Faculty, Students Play Santa, Delivering Accessible Toys to Ability KC’s Young Clients
For many children, unwrapping presents on Christmas means discovering all order of blinking, beeping, moving things to annoy the adults in the room.
However, those with developmental or neurological disabilities can have trouble with the fine motor skills needed to push or pull the corresponding controls on those sorts of toys.
That’s why students and faculty from Rockhurst University’s exercise science, physical and occupational therapy, communication sciences and disorders, nursing, and engineering departments teamed up to modify toys, bypassing the smaller switches and instead installing one big “jellybean” button. On Tuesday, just in time for the holidays, a number of faculty and one of the students who helped make those modifications brought the toys to Ability KC to distribute to the organization’s young clients.
“It’s a great project, and obviously the timing was perfect,” said Dave Heller, M.Ed., visiting professor of exercise science. “We got to play Santa Claus.”

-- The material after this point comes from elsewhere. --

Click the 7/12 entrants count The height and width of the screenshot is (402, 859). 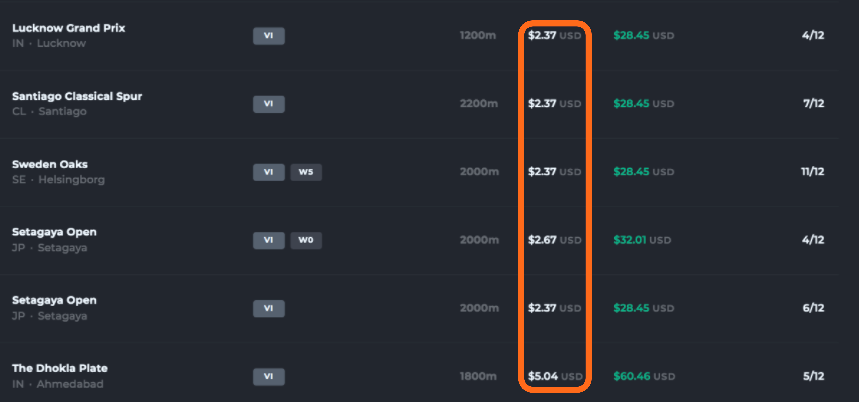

And there’s more to it than just equity under the tree, according to Suzie Wiley, an occupational therapist at Ability KC, an organization that provides medical, therapeutic and educational services for children and adults with disabilities — there’s a therapeutic value, as well.
“For one thing, it’s just having toys children with disabilities can engage with, where they actually have an impact on it starting again, and that’s a huge developmental milestone,” she said. “A lot of the kids we work with don’t have the motor control to activate regular toys. So we need to work on developing motor skills that they can perhaps carry over into higher level skills.”
It all started with an October event on campus called Companions on a Journey: An Interprofessional Experience, a one-day workshop of sorts designed to foster interprofessional and interdisciplinary collaboration for those in Rockhurst University’s health sciences and related programs. Joan Delahunt, OTD, MS, OTR/L, assistant professor of occupational therapy, said faculty wanted to offer a service-related activity as part of the day. Through a connection at the University of Missouri, she found Switched and their resources for toy modification.
Heller said Rockhurst’s Purpose Club for undergraduate health science majors made an Amazon wish list with toys and crowdsourced their purchase. At the Companions on a Journey event, teams of volunteer students and faculty from different disciplines worked to modify about 20 toys, fitting them with the big buttons.
“I think it helped them get out of their comfort zone a little bit,” Delahunt said of the October build. “It was good to see all of these students from different areas work together, because that’s really how it works in a clinical setting.”
Cooper Rees, a freshman exercise science major, looked on Tuesday as the children got their first chance to navigate their new toys. Having helped with the build, he said seeing it meant a lot to see the work in action.
“I’ve never really thought about not being able to play with toys, until I saw some of the Switched videos, and I saw how much it actually helps these kids, how much joy it brings them,” he said.